3 Simple Ways to Support Your Energy Flow Today
1) Add a small strength moment
5–10 minutes of squats, wall push-ups, or slow stair climbs.
2) Include protein at each meal
Eggs, tofu, yogurt, beans, lentils, chicken, fish, cottage cheese.
3) Add gentle movement throughout your day
Stroll after meals, stand more often, stretch between tasks, pace during calls.

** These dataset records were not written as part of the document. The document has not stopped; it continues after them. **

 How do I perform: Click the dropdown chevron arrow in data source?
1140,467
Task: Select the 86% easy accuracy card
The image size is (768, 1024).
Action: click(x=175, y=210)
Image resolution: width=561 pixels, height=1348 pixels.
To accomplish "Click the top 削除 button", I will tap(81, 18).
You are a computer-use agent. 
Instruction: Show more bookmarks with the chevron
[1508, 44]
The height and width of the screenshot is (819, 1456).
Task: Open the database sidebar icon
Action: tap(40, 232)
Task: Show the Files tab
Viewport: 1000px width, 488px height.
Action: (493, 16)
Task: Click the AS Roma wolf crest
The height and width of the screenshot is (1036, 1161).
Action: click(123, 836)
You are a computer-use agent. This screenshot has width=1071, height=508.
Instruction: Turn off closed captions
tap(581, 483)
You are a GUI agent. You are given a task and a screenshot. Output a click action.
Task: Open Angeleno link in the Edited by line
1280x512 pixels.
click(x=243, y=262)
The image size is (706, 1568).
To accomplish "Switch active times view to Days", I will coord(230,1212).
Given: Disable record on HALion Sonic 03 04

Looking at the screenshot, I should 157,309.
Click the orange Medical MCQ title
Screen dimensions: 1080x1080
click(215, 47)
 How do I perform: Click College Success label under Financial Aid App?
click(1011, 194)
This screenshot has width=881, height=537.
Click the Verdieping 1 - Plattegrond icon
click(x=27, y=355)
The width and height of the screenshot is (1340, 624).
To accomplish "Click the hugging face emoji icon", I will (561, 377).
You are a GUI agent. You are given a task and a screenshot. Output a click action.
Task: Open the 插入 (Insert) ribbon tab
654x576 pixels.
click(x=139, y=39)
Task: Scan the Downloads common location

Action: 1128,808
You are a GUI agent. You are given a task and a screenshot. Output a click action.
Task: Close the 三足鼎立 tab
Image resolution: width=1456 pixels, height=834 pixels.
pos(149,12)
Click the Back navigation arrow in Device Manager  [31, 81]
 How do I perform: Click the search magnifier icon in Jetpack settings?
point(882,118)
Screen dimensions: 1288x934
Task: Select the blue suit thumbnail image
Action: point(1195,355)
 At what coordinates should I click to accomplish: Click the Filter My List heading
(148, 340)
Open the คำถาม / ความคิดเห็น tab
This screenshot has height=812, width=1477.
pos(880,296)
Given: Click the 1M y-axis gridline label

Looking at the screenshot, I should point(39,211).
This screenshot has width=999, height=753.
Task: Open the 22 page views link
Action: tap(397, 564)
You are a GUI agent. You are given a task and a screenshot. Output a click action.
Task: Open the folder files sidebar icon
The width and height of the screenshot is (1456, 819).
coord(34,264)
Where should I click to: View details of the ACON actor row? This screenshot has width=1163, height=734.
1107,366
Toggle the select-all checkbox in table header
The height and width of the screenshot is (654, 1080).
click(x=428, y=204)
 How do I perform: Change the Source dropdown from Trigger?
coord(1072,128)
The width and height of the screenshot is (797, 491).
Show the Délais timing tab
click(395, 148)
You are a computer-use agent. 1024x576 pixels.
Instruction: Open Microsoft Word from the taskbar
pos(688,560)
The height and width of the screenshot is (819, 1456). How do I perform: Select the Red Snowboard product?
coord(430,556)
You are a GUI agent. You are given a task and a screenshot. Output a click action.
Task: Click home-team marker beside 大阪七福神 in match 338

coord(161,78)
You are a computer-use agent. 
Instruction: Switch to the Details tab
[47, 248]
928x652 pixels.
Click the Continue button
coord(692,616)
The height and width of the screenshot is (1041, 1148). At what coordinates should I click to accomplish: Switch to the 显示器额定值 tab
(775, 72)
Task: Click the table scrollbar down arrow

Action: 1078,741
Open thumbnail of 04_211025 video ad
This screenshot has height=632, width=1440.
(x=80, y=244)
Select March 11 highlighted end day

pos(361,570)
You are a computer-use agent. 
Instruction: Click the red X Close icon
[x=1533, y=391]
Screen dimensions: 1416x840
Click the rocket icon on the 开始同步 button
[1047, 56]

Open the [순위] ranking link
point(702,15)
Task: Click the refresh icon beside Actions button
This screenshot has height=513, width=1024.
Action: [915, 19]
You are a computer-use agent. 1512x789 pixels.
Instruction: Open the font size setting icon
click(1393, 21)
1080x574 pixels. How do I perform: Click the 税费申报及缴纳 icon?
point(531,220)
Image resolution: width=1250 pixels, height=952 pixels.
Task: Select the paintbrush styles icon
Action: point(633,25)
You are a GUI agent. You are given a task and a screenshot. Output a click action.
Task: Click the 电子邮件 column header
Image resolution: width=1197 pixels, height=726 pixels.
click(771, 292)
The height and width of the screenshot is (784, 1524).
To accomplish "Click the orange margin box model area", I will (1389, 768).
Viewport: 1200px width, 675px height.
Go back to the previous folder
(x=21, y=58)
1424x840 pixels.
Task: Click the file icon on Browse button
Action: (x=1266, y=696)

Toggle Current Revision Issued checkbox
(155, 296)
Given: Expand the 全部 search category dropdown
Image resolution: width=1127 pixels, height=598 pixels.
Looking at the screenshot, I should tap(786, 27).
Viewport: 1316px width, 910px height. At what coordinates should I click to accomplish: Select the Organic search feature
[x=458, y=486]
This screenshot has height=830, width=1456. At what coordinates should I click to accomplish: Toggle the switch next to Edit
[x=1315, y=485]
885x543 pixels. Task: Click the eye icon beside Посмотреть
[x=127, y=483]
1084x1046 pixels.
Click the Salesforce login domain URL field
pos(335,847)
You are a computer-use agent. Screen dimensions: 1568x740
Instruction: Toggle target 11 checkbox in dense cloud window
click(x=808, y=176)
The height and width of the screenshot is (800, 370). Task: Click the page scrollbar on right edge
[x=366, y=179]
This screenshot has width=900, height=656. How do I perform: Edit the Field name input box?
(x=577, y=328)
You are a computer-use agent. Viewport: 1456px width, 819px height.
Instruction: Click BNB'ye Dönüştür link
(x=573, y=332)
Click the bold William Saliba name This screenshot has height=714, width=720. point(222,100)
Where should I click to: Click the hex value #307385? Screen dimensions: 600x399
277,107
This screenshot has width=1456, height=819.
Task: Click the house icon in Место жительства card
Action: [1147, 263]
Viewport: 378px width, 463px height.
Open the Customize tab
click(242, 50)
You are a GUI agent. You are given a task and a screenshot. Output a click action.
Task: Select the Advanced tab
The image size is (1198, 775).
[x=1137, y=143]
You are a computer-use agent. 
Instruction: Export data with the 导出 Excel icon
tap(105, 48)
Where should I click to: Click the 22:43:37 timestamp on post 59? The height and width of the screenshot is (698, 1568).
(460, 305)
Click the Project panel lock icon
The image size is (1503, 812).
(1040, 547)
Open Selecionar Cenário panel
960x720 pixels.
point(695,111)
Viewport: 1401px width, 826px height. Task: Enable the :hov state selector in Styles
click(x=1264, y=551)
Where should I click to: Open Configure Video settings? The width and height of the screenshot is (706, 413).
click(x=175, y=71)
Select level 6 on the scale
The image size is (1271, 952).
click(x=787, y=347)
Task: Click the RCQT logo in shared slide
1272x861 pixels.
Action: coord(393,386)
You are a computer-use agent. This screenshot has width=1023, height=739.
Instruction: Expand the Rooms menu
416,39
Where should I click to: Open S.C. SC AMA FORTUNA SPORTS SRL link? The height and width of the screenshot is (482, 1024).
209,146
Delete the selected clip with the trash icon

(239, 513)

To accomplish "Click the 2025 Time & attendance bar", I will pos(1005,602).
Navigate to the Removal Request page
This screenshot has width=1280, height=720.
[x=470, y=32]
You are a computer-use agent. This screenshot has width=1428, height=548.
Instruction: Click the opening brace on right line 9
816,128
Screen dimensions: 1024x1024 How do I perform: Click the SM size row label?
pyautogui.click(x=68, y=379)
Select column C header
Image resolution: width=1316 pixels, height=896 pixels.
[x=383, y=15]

Small steps. Steady energy. A supported you.
References
1. Nuttall FQ (2015). Body mass index: obesity, BMI, and health—A critical review. Nutrition Today. PMID: 27340299
2. Okorodudu DO, Jumean MF, Montori VM, et al. (2010). Diagnostic performance of body mass index to identify obesity as defined by body adiposity. International Journal of Obesity. PMID: 20125098
3. Westerterp KR (2004). Diet-induced thermogenesis. Nutrition & Metabolism. PMID: 15507147
4. Halton TL, Hu FB (2004). The effects of high-protein diets on thermogenesis, satiety, and weight loss. American Journal of Clinical Nutrition. PMID: 15466943
5. Levine JA (2003). Non-exercise activity thermogenesis (NEAT). Proceedings of the Nutrition Society. PMID: 14692603
6. Levine JA, Eberhardt NL, Jensen MD (2005). Role of nonexercise activity thermogenesis in resistance to fat gain in humans. Science. PMID: 9880251
7. DeFronzo RA, Tripathy D (2009). Skeletal muscle insulin resistance is the primary defect in type 2 diabetes. Diabetes Care. PMID: 19875544
8. Zurlo F, Larson K, Bogardus C, Ravussin E (1990). Skeletal muscle metabolism is a major determinant of resting energy expenditure. Journal of Clinical Investigation. PMID: 2243122
9. Bauer J, Biolo G, Cederholm T, et al. (2013). Evidence-based recommendations for optimal dietary protein intake in older people: a position paper from the PROT-AGE Study Group. Journal of the American Medical Directors Association. PMID: 23867520
10. Phillips SM, Chevalier S, Leidy HJ (2016). Protein “requirements” beyond the RDA: implications for optimizing health. Applied Physiology, Nutrition, and Metabolism. PMID: 26960445
11. Houston DK, Nicklas BJ, Ding J, et al. (2008). Dietary protein intake is associated with lean mass change in older adults: the Health, Aging, and Body Composition (Health ABC) Study. American Journal of Clinical Nutrition. PMID: 18175749
12. Boirie Y, Morio B, Caumon E, Cano NJ (2014). Nutrition and protein-energy homeostasis in elderly. Mechanisms of Ageing and Development. PMID: 24486557
13. Cruz-Jentoft AJ, Bahat G, Bauer J, et al. (2019). Sarcopenia: revised European consensus on definition and diagnosis. Age and Ageing.